Rapid refitting is separate from refitting a model to new data. These docs cover the case where a model refits to the same data but with different parameters.
What is Rapid Refitting?
Rapid refitting is a novel concept introduced by xplainable. It involves making an initial fit on a set of training data with an initial set of parameters. Then, when you want to trial a new set of parameters, the model can be refit in a fraction of the initial fit time, even for large datasets.
This enormous speed improvement enables rapid and effective hyperparameter optimisation, as the model can be refit many times quickly, allowing for a more exhaustive search of the parameter space.
The concept of partial fitting
is what enables rapid refitting.
What is Partial Fitting?
The idea behind rapid refitting is only possible with the introduction of partial fitting
. A partial fit occurs when the model first calculates the key metadata required for refitting and stores it in memory. This initial fit is the most time-expensive fitting stage, and the calculated metadata forms the base to refit the model with a new set of parameters.
The metadata contains information about the relationship between each feature and the target at each possible split value. Having this data stored means the model can refit to a new set of parameters without recalculating this metadata, making refitting incredibly rapid.
Single-Feature Refitting
Rapid refitting is not limited to refitting the entire model with a new set of parameters – it also supports refitting a single feature. Single-feature refitting is a much faster and more precise parameter optimisation method, as you can adjust individual step functions in the ensemble.
By adjusting each step function individually, you can find the optimal function for each feature and combine them to create the optimal ensemble.
Types of Feature Changes
When refitting a single feature, two types of changes can occur:
Structural Change
A structural change is when the shape of the step function changes. In other words, when the feature refits to a new set of parameters that change the number of leaf nodes in the step function, it is considered a structural change. Structural changes generally occur when changing the max_depth
, min_leaf_size
, or min_info_gain
parameters.
You should aim for structural changes when trying to fix large amounts of overfitting or underfitting.
Weight Change
A weight change is when the shape of the step function remains the same, but the weights of the step function change. This change occurs when the feature refits to a new set of parameters that change the weights of the leaf nodes in the step function. Generally, changing the weight
, power_degree
, and sigmoid_exponent
parameters for XClassifier
models and the tail_sensitivity
parameter for XRegressor
models results in weight changes.
You should aim for weight changes when trying to fix small amounts of overfitting or underfitting.
The Effects of Refitting
The effects of single-feature refitting are essential to understand and vary between the XClassifier
and XRegressor
models.
XClassifier
Following every refit, the model normalises the weights across all features so that, at maximum, they sum to 1, and at minimum, they sum to 0. This normalisation stage means that when refitting a single feature, all other features will likely experience a small weight change.

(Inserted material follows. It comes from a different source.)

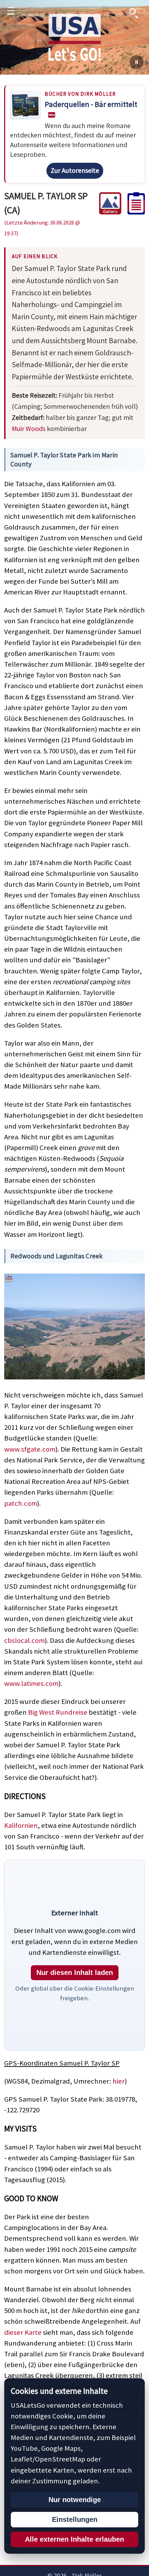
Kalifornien (21, 1825)
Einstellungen (74, 2519)
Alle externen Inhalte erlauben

When changing a highly influential feature, the other features will likely experience a slightly more significant weight change as changes to influential features can greatly affect the normalisation stage. Weight changes of other features are more pronounced after structural changes.
Any change to insignificant features will likely have a limited effect on other features, as the normalisation stage will have a very small effect.
XRegressor
XRegressor
models are affected differently to XClassifier
models. There is no normalisation stage for XRegressor
models, so each feature’s weights are independent. Independence means the other features will not be affected when refitting a single feature.
If you refit a feature you previously optimised in an XEvolutionaryNetwork
, problems can arise as the XEvolutionaryNetwork
will have already optimised the weights of the step function, and refitting the feature will reset these weights. To overcome this, you can run another XEvolutionaryNetwork
on the refit feature to re-optimise the weights. This process will be much faster than re-optimising the entire model.
The Effect of Alpha on Refitting
The alpha
parameter is a generalisation parameter that controls the possible shapes of the step function. A higher alpha
value will result in fewer steps and a more generalised model, whereas a lower alpha
value will result in more steps and a more granular model. Larger values of alpha
will result in faster partial-fitting and refitting as fewer possible split points require consideration.
alpha
should be set between 0 and 1, with 0 being the most granular and 1 being the most generalised. The default value is 0.05.
The alpha
parameter only affects the initial partial fit and is not used when refitting, meaning that the alpha
parameter will not influence weights when refitting a single feature. You should use alpha
primarily to control the possible shapes of the step function to control granularity and speed.